• Task objective: Summarize the project updates below in three sentences.

• Supplied text:
----

Sep 15, 2009 - Most of our efforts in the fast few months have been spent trying out to tease more domains from the rice protein/proteome to increase the size of the project. These domains have been packaged into work units and are now crunching. So we have raised the number of protein structure predictions from roughly 40,000 initially to about 65,000 when all the larger sequences have been processed. Of these, we have roughly 35,000 completed so we still have about 30,000 to go (so it looks as though we're about halfway done now).

The logic and goal here is that the more comprehensive picture of the individual protein domains in rice we have, the more we can use that to inform us about the structures of other unknown domains in rice as well as other food crops. That is, partial information is much better than zero information. This enables us to obtain a better understanding of the pathways involved at atomic level detail.

Apr 8, 2009 - We have begun to analyze the protein models generated by Nutritious Rice for the World volunteers. The next step is to use sophisticated methods to select the top protein models for each gene. This will let us focus on a more manegable number of protein structures from the billions generated so far. Rice proteins are very different from what has been previously studied and only 1% of the proteins we're working on have segments which are significantly similar to proteins of known structure. That is why computer modelling is necessary and why this project is important. It also means that we have a lot of hard work ahead of us still!

In general, when proteins have similar amino acid sequences, they also have similar structures. The small number of cases where at least part of the protein sequence is similar to one where the structure is known are thus very useful. We have a good idea what those regions of the protein structure model should look like and this allows us to optimise and validate the tools that we use to pick the best models. That is what we are currently doing. Once we finish this, we will start processing the data and publish the best structures for each gene online.

Nov 12, 2008 - We continue to receive excellent results from you! Storing the predicted structures of 100 proteins requires about 10GB of bz2 compressed files. So far we have amassed over a terabyte of this data, and there's a lot more to be done. We are in the process of making room for storing this, and adjusting our clustering code to deal with this large number of results. Stay tuned for more as this develops.

The National Science Foundation, a significant source of funding for us, and World Community Grid separately interviewed us about our research and this project. Take a look!

----

• Source material:
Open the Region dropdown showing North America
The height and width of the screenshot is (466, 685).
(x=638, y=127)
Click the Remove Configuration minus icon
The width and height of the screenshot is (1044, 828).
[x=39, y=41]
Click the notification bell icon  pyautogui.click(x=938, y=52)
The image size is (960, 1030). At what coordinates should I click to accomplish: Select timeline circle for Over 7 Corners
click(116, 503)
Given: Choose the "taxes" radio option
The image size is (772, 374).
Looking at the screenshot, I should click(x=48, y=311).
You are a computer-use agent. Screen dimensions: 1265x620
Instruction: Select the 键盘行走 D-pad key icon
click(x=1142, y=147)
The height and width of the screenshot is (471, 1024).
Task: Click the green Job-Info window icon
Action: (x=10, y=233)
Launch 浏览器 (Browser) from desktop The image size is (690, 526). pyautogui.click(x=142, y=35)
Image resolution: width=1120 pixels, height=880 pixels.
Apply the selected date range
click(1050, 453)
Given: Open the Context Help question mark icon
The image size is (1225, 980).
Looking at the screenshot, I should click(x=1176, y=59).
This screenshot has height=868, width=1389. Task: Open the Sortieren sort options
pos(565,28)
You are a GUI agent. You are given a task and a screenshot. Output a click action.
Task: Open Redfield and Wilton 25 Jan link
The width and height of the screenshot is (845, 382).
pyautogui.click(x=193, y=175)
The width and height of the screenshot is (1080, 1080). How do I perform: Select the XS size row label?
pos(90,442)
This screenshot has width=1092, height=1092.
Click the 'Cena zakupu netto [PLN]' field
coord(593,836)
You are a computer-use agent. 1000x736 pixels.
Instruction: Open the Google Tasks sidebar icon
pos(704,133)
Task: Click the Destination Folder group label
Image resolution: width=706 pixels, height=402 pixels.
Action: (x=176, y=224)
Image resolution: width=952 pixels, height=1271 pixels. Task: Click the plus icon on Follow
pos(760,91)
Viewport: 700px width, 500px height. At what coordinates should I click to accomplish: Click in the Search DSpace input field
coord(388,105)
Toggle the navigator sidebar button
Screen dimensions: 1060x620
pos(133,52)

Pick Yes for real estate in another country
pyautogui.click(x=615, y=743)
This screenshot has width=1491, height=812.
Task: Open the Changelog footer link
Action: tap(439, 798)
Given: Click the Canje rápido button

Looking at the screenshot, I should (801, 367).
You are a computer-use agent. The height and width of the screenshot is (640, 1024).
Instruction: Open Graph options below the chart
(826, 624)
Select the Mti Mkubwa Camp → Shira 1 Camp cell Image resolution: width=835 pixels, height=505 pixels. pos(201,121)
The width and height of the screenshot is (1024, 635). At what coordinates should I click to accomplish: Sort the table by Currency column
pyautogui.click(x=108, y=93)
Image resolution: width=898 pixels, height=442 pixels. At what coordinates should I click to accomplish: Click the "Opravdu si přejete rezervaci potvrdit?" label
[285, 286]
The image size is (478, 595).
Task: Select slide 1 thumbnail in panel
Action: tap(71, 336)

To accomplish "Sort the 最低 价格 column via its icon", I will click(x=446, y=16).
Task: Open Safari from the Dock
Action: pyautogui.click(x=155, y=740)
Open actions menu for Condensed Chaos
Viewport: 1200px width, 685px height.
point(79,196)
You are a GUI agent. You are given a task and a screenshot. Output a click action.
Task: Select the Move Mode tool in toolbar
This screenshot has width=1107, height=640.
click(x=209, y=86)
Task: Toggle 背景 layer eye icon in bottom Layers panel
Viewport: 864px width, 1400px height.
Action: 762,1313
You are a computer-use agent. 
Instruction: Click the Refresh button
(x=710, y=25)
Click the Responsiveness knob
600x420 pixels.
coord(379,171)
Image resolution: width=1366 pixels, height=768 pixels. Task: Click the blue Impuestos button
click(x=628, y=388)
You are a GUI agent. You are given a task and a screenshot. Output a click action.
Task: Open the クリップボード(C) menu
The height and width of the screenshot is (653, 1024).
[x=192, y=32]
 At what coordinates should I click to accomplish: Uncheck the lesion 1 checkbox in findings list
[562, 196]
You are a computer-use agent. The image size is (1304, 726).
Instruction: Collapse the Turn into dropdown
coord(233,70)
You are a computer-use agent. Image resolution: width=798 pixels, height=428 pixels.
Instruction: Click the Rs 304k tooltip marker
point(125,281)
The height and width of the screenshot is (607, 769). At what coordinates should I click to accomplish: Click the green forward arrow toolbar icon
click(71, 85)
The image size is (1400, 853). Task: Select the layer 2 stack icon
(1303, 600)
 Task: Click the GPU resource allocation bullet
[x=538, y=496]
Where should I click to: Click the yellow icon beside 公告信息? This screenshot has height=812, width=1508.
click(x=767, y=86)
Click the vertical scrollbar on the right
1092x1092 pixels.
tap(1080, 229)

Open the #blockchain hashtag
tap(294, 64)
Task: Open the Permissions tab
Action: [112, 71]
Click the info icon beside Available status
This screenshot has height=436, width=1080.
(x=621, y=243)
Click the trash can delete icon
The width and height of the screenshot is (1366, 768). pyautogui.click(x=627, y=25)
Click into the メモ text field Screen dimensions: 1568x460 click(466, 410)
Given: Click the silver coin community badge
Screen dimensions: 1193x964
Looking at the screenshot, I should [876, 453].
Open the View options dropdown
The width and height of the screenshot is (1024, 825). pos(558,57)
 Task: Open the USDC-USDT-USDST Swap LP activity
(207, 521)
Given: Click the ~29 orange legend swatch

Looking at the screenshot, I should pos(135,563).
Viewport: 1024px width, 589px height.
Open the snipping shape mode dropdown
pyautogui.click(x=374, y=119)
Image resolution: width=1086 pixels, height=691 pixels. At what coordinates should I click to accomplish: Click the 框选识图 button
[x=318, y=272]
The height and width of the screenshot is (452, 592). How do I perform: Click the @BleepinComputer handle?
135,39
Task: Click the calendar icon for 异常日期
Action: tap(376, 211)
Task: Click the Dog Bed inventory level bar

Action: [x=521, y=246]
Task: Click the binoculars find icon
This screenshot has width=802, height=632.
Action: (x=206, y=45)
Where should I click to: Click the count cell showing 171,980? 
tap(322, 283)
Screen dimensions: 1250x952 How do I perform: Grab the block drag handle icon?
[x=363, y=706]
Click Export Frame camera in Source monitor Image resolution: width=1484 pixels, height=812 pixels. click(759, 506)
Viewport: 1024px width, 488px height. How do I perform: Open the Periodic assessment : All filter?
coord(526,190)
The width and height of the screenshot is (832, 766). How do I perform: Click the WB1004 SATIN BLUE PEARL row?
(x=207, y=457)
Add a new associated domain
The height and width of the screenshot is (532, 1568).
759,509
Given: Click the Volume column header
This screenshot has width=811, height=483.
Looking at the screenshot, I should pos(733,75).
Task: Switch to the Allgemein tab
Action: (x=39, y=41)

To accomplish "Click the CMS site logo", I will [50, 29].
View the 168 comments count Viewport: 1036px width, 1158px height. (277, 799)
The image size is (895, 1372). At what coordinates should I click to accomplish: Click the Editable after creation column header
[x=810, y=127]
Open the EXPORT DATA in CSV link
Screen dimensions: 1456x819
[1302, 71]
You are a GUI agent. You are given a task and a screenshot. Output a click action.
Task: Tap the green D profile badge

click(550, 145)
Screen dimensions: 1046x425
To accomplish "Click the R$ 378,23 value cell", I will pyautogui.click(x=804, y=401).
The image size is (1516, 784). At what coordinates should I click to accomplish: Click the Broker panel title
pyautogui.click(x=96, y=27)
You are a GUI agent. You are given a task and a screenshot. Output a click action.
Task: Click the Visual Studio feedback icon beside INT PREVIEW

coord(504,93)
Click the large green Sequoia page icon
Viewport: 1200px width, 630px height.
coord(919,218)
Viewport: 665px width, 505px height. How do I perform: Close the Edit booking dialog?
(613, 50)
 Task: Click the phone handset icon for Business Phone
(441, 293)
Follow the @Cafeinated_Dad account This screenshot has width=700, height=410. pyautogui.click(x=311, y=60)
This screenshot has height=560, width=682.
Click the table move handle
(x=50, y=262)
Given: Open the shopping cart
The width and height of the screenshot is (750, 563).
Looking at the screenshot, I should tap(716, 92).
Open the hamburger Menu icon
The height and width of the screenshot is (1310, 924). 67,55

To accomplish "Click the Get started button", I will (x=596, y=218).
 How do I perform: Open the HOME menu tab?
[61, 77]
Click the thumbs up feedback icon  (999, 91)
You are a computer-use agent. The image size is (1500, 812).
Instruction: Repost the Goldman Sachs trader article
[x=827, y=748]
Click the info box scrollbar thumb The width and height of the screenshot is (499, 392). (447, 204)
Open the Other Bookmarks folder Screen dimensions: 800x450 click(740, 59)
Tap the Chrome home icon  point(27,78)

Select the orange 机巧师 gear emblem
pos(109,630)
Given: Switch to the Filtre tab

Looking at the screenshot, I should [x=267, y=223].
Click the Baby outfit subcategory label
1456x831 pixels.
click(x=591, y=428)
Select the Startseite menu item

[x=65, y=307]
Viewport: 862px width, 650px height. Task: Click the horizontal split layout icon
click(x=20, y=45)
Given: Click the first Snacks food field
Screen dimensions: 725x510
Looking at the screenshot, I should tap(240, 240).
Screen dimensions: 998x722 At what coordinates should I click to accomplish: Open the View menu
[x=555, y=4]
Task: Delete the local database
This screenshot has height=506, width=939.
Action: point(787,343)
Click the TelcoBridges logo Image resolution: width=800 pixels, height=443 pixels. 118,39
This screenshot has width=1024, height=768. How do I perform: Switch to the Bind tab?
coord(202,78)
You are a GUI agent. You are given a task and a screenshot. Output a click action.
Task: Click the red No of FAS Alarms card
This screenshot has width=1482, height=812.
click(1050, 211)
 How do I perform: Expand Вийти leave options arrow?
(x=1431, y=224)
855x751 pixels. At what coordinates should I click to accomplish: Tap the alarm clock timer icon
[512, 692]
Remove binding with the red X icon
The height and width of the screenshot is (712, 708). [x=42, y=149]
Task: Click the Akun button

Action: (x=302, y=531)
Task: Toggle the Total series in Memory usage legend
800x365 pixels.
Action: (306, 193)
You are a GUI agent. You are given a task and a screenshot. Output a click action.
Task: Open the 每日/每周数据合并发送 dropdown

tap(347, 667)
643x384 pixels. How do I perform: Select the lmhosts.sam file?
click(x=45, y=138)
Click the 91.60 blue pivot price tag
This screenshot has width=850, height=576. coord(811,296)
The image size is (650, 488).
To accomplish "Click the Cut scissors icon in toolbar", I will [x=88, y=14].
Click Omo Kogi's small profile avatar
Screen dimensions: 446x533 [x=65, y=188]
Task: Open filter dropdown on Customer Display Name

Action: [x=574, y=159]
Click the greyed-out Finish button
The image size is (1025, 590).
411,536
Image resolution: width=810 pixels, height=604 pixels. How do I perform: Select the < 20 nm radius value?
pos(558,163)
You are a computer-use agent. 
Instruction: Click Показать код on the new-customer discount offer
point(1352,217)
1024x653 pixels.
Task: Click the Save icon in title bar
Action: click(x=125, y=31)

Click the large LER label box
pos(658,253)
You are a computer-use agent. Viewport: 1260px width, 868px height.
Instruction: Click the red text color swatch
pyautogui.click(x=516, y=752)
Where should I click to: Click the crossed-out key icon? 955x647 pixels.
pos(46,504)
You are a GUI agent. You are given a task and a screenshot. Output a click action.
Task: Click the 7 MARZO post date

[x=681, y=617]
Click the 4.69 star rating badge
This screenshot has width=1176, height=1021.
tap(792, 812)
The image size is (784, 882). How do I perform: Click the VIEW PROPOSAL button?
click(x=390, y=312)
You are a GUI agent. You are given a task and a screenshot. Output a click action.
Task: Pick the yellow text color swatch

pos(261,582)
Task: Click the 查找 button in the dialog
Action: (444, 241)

----

• Expected output: By September 2009, the Nutritious Rice for the World project had raised its protein structure predictions from roughly 40,000 to about 65,000 and had roughly 35,000 completed. In April 2009, the team began analyzing the volunteers' protein models to select the top models for each gene, noting that only 1% of the proteins have segments significantly similar to proteins of known structure, which is why computer modeling is necessary. In November 2008, the project had amassed over a terabyte of compressed structure data and was making room to store it and adjusting its clustering code for the large number of results.